**Dataset entries:**
>>>

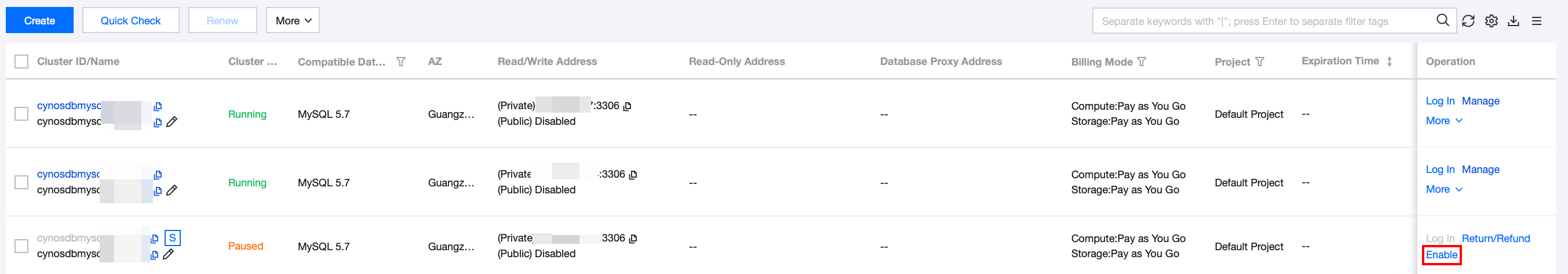Image resolution: width=1568 pixels, height=274 pixels.
Task: Expand More options for first cluster
Action: click(1444, 121)
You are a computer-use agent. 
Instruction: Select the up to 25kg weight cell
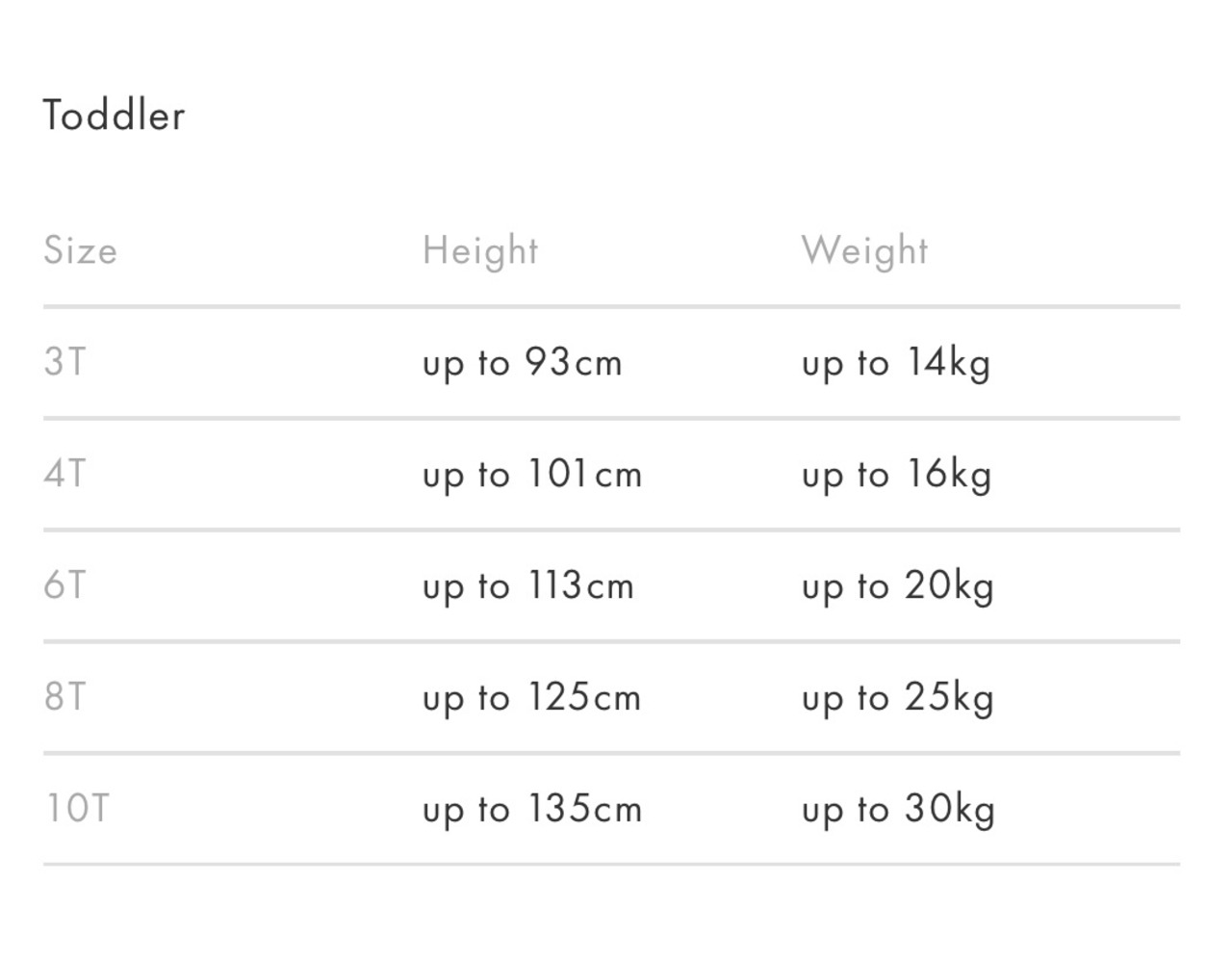[x=897, y=698]
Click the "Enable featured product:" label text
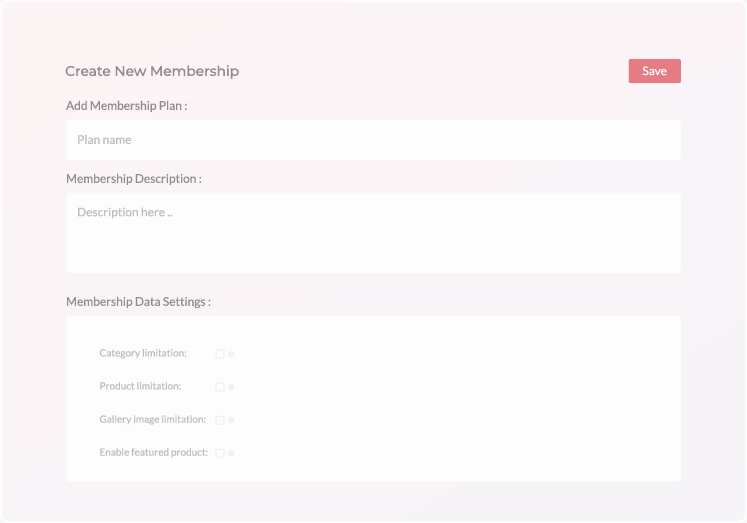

<<<

**TASK OBJECTIVE:** Return the lines above verbatim, omitting the pictures from your answer.

**WRITTEN SOLUTION:**
Image resolution: width=1568 pixels, height=274 pixels.
Task: Expand More options for first cluster
Action: click(1444, 121)
You are a computer-use agent. 
Instruction: Select the up to 25kg weight cell
[x=897, y=698]
Click the "Enable featured product:" label text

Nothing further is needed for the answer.